==== Source records
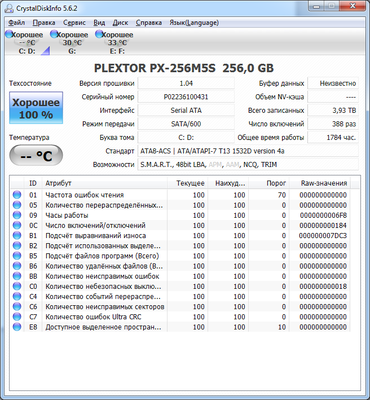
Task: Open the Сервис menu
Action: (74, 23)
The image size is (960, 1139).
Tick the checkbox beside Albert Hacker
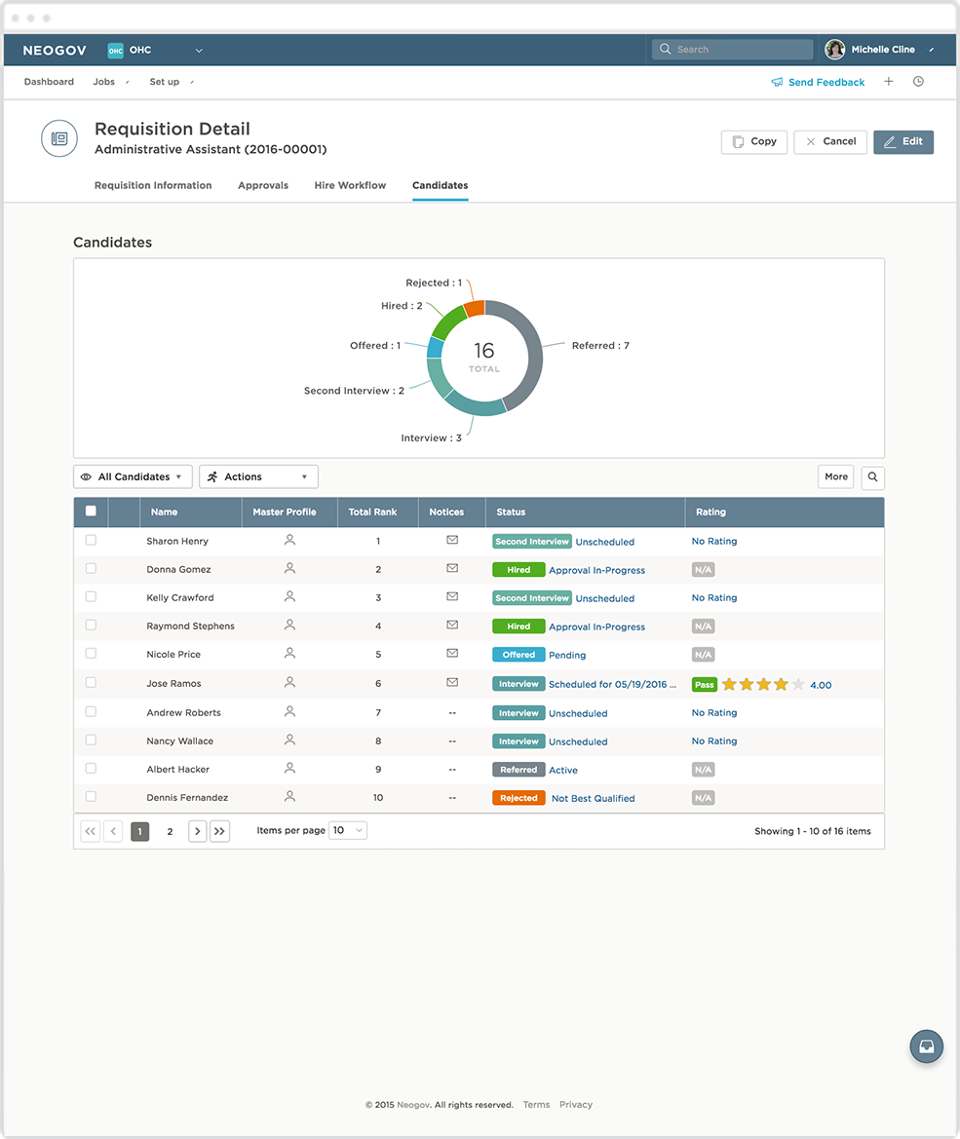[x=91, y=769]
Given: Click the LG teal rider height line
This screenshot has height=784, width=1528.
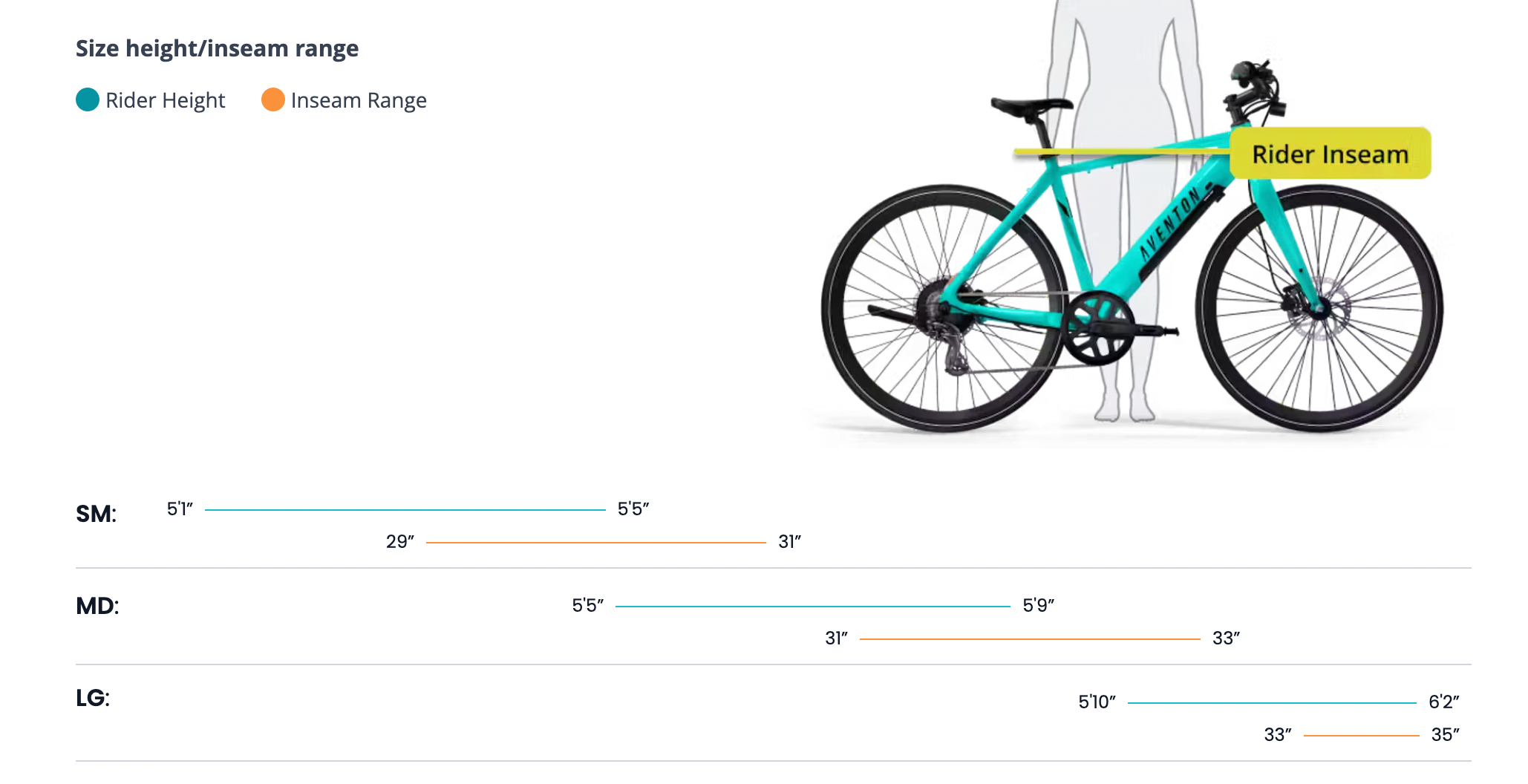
========
**Task instructions:** Copy exactly, and copy only, the lines from the one bearing "The image size is (960, 1139)." through the closing line of the material, with both ends kept and pictures removed.

**Result of the exercise:**
The image size is (960, 1139).
Tick the checkbox beside Albert Hacker
[x=91, y=769]
Given: Click the LG teal rider height line
This screenshot has height=784, width=1528.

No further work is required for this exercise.